• **GIVEN RECORDS**
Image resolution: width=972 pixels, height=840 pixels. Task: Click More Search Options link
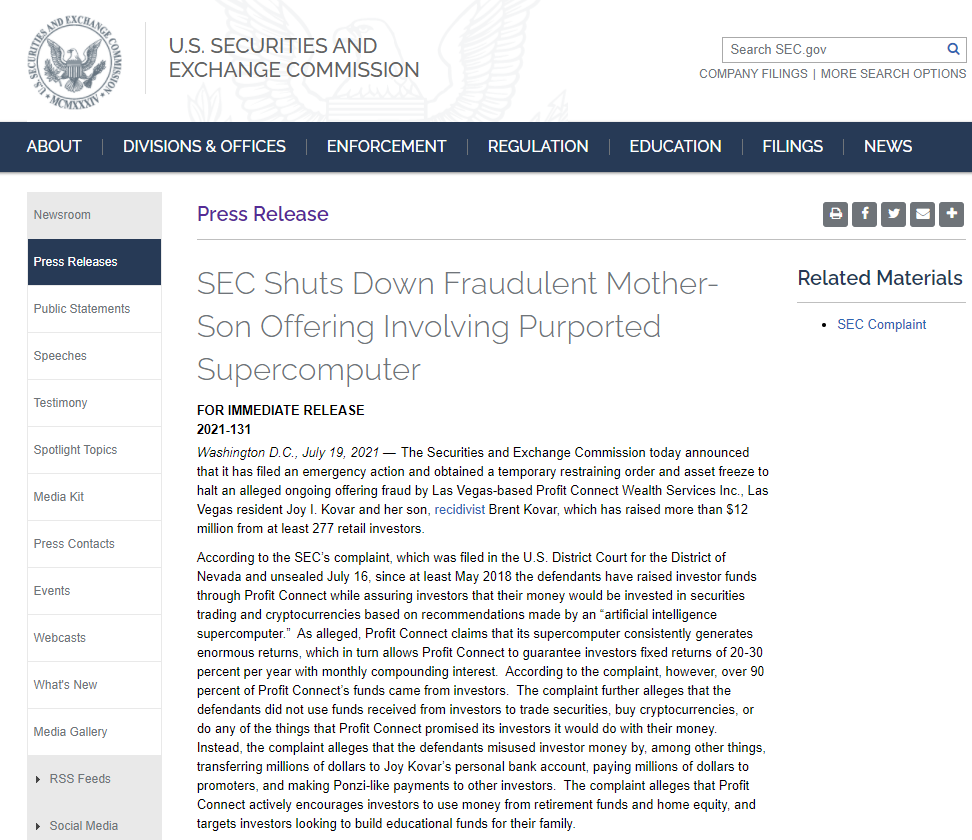pos(893,74)
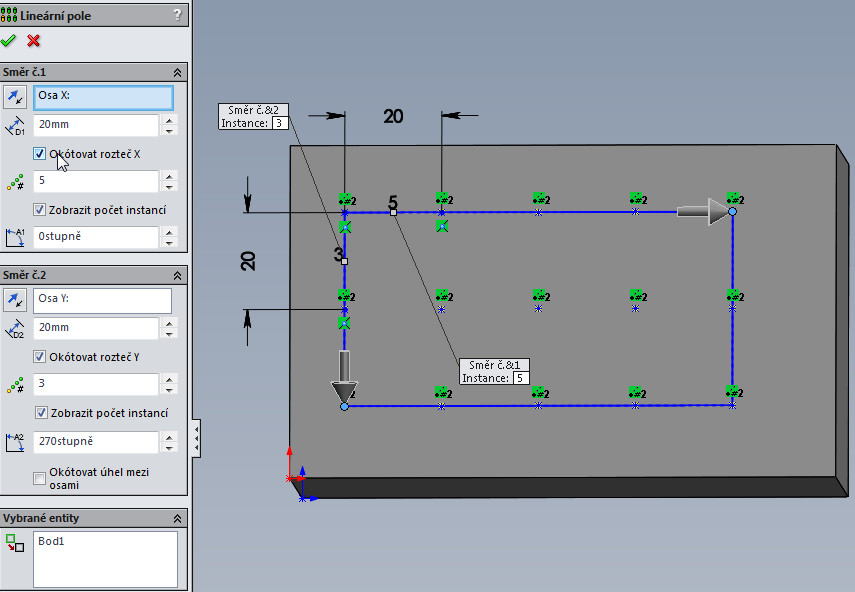Disable Zobrazit počet instancí in Směr č.2

[x=39, y=412]
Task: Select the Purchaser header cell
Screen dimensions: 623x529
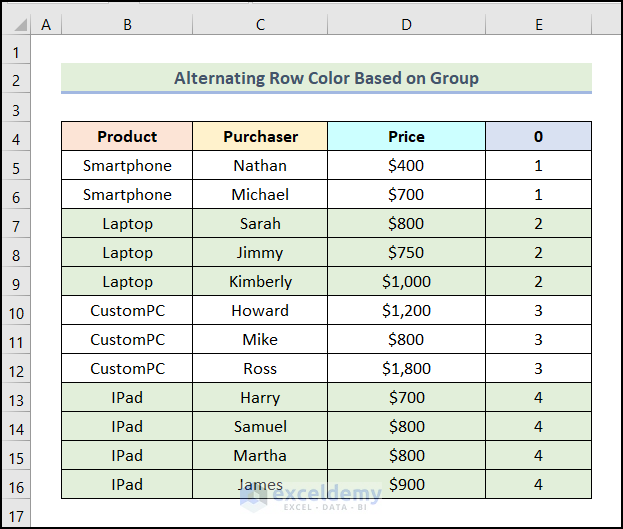Action: 260,136
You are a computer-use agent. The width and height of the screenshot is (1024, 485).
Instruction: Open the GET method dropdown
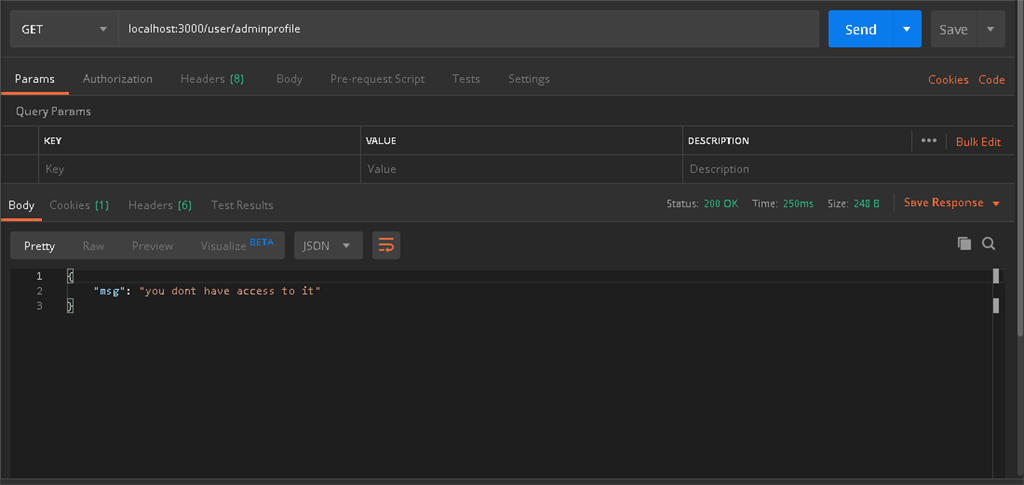pyautogui.click(x=64, y=29)

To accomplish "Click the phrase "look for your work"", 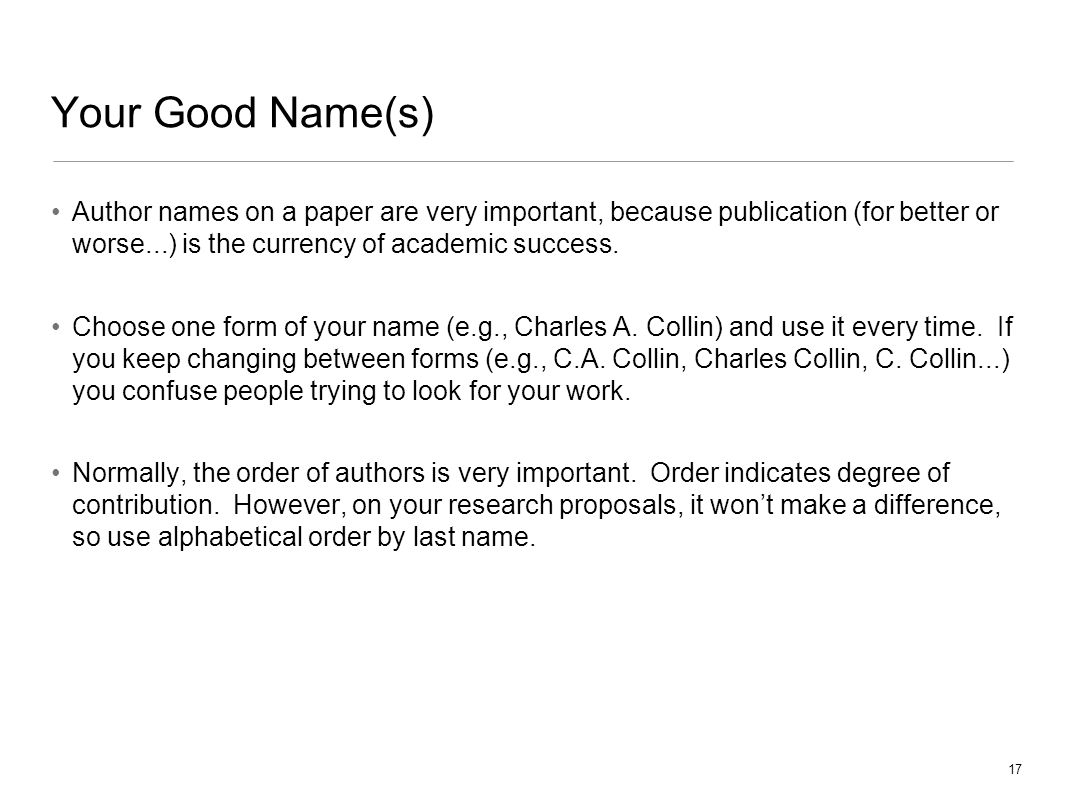I will [x=519, y=392].
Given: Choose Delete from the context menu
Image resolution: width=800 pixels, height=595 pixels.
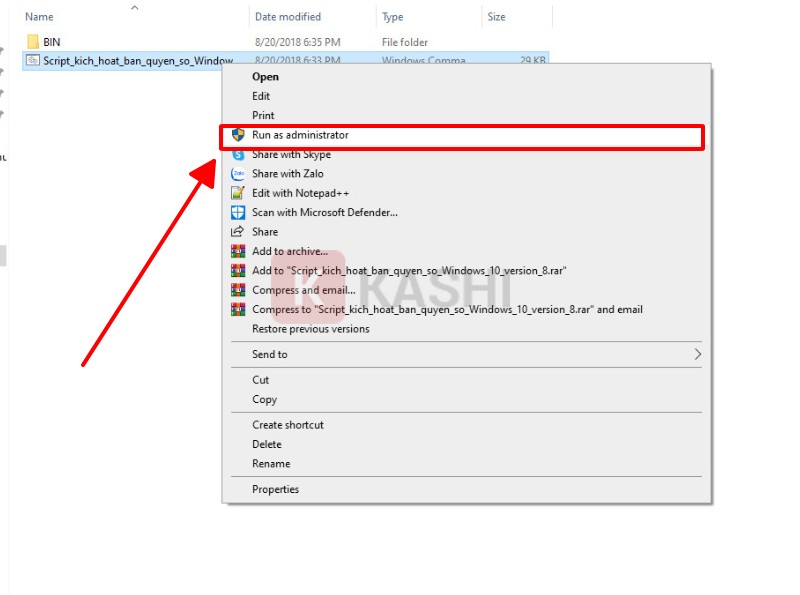Looking at the screenshot, I should [267, 444].
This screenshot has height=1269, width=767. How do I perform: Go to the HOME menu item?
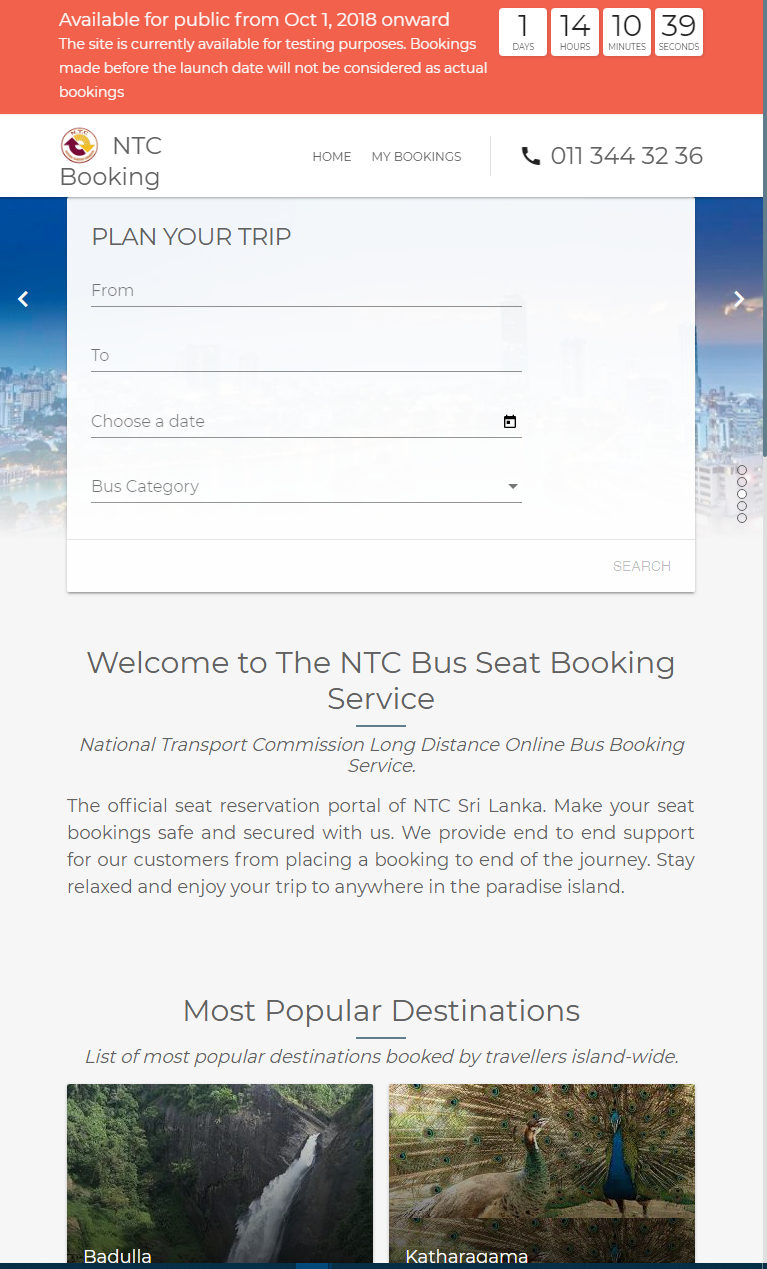click(331, 157)
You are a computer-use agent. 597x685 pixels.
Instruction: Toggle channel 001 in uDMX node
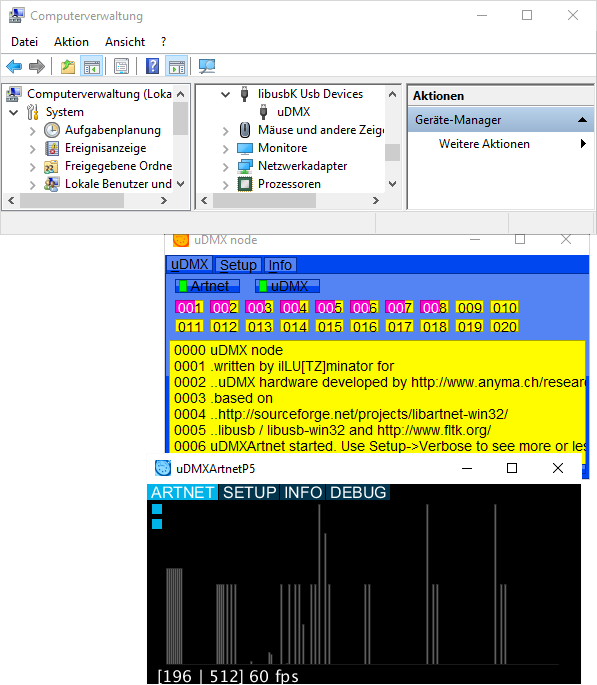[x=189, y=308]
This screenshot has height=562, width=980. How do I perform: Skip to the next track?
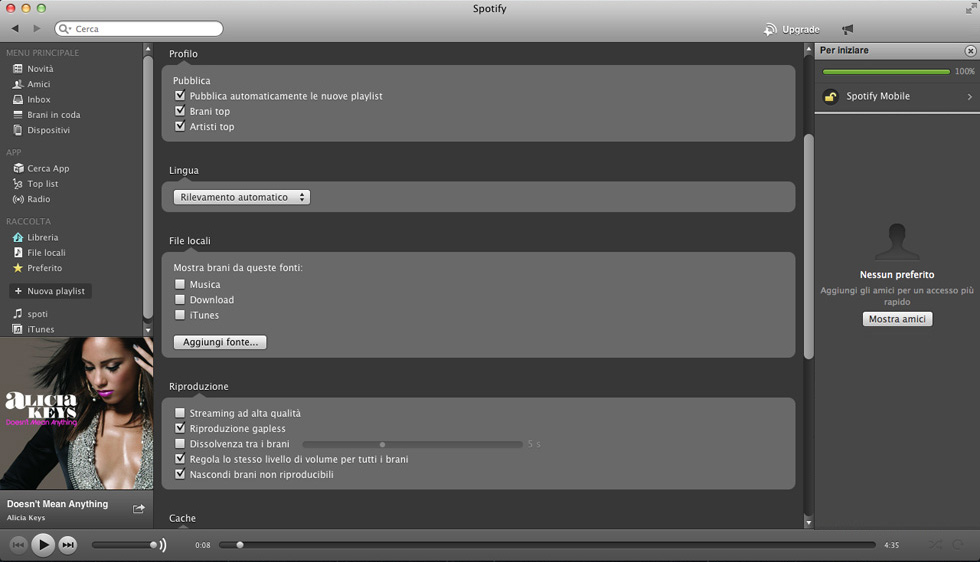[x=68, y=545]
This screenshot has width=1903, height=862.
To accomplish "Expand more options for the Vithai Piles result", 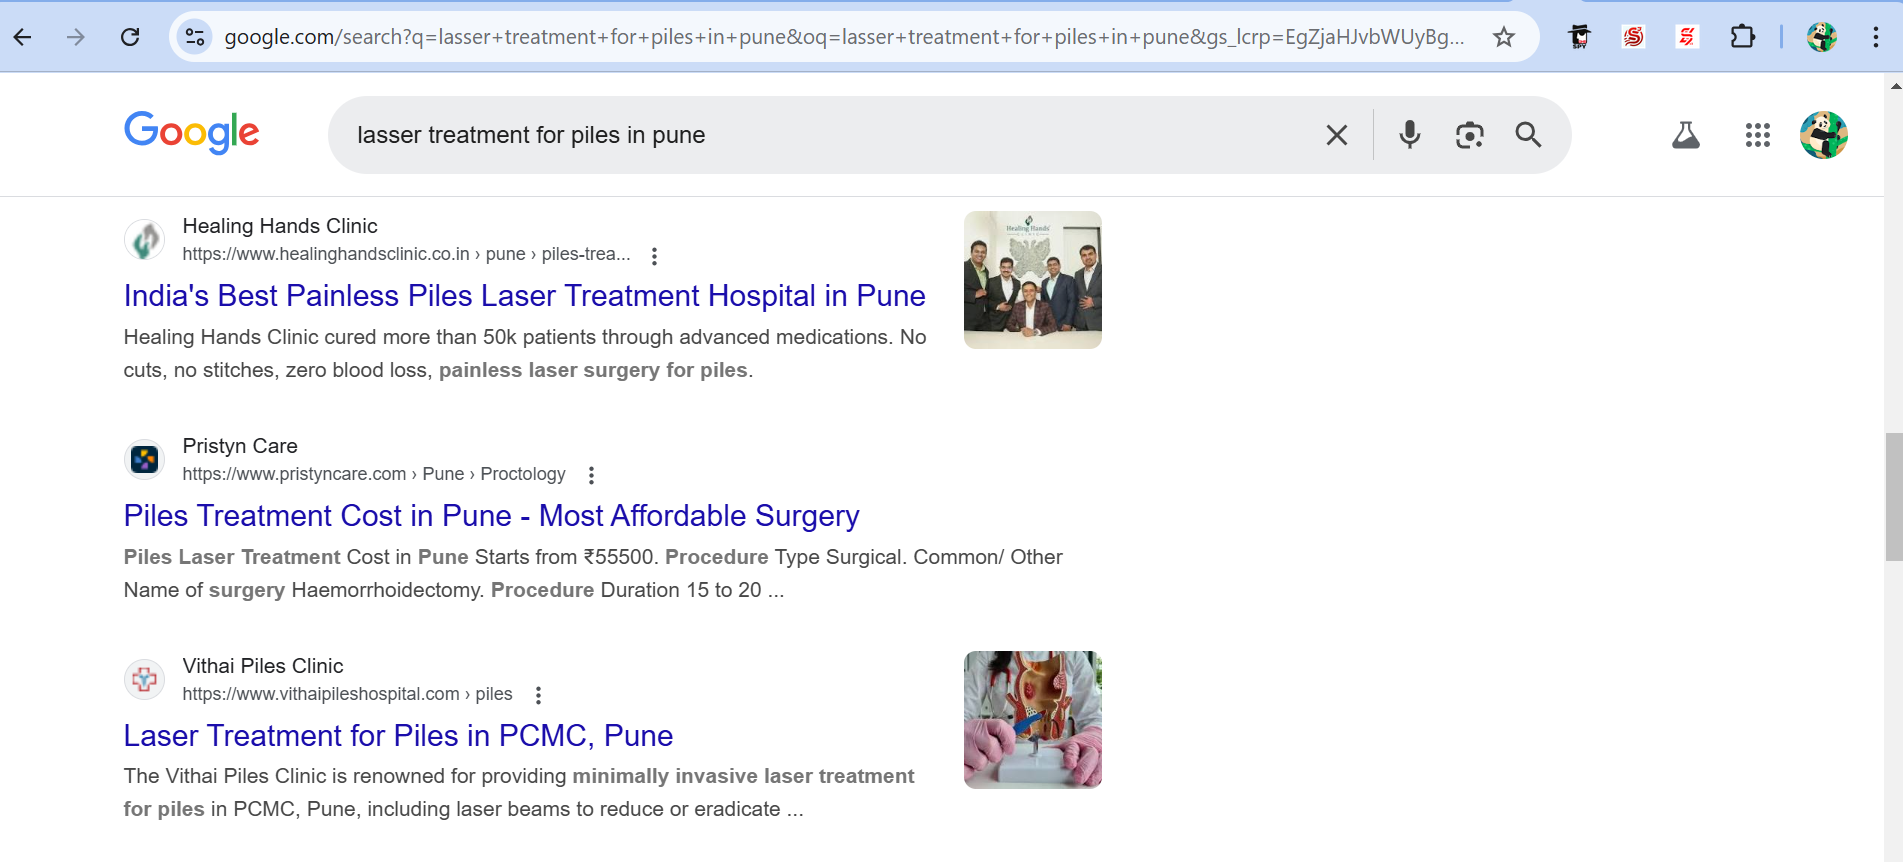I will pyautogui.click(x=538, y=695).
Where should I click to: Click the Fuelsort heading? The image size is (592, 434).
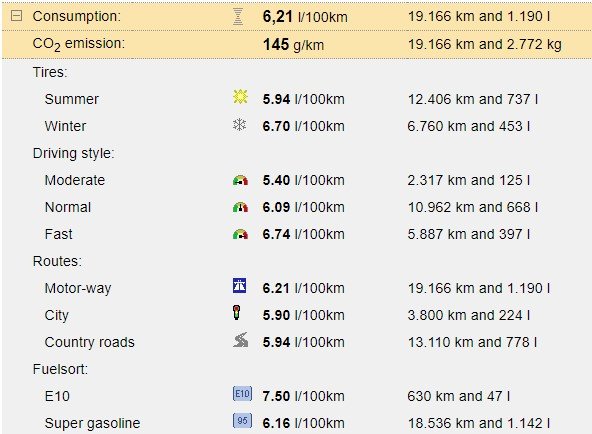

• **TASK TO CARRY OUT**
Answer with one number, namely the count of lines in the entries that include the word "computer".

• **TASK SOLUTION**
2